As Debra Cassens Weiss, writing for the October 22nd ABA Journal notes: “A federal judge in Boston complained during a status conference… that lawyers from three high-profile law firms had filed so many motions and documents that they were failing to keep litigation just, speedy and inexpensive, as required by the Federal Rules of Civil Procedure.” I’ve watched cases where Big Law will file a barrage of motions, even knowing that they well be denied, often filing parallel cases in other jurisdictions to wreak havoc in the main case, even in other states, clog the appeals process with expensive and very unnecessary processes that delay trials, and demand information and documents from the lesser party while fighting the same requests from the other side, knowing that as costs mount, most folks just give up. Unlike the British system, absent a contractual or statutory basis, losers do not have to pay the legal fees of the prevailing party.

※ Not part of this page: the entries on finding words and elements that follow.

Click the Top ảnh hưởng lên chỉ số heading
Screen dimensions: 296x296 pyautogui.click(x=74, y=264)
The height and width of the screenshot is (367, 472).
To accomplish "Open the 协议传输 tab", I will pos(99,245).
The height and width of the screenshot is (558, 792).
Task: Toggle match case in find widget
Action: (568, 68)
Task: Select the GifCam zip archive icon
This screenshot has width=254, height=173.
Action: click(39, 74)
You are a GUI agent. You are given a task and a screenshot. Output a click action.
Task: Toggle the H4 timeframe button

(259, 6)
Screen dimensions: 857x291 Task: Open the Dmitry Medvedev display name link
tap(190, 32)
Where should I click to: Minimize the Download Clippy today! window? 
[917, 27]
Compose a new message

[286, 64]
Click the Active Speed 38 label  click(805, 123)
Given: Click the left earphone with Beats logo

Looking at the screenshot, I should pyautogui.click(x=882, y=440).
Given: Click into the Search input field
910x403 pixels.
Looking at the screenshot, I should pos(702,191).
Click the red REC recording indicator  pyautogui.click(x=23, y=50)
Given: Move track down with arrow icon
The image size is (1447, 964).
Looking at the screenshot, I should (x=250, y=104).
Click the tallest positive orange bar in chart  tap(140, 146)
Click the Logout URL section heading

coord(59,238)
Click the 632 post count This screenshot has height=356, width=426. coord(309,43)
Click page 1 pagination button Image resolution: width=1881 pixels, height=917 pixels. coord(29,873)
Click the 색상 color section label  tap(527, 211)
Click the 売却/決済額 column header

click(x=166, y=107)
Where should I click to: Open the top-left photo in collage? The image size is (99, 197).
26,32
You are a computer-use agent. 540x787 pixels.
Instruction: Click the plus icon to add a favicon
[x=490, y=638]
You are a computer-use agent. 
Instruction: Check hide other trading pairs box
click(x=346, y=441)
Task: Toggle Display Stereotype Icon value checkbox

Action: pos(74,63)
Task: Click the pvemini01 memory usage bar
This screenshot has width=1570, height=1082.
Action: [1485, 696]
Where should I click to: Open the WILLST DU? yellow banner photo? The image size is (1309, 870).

We don’t tax wealth, other than real estate property tax, except when the wealth-generating assets are transferred. Billionaires can borrow against those assets, deduct the interest, roll over that debt indefinitely, knowing that loan proceeds are not taxed… and that their heirs will generate major tax benefits in connection with asset appreciation at the death of the owner. Their ability to buy politicians with campaign contributions, even legally bribe Supreme Court justices, insulates them from the tribulations of the rest of us. No matter the political pledges to the contrary, without a ground-up overhaul of our entire economic and politic systems, this bifurcation of the rich and the rest of us, evidenced in the explosive widening of income/wealth inequality gap, upward mobility and the American dream are dead… in search of an appropriate gravesite and illustrative tombstone. We “made America great again” for us… not you.
I’m Peter Dekom, and our “designed to support inequality” foundational documents have been twisted, abused, manipulated to guarantee the growth of even more income/wealth inequality… unless somehow Americans reach beyond the cacophony of misinformation and force fairness and equal justice back into the United States of America.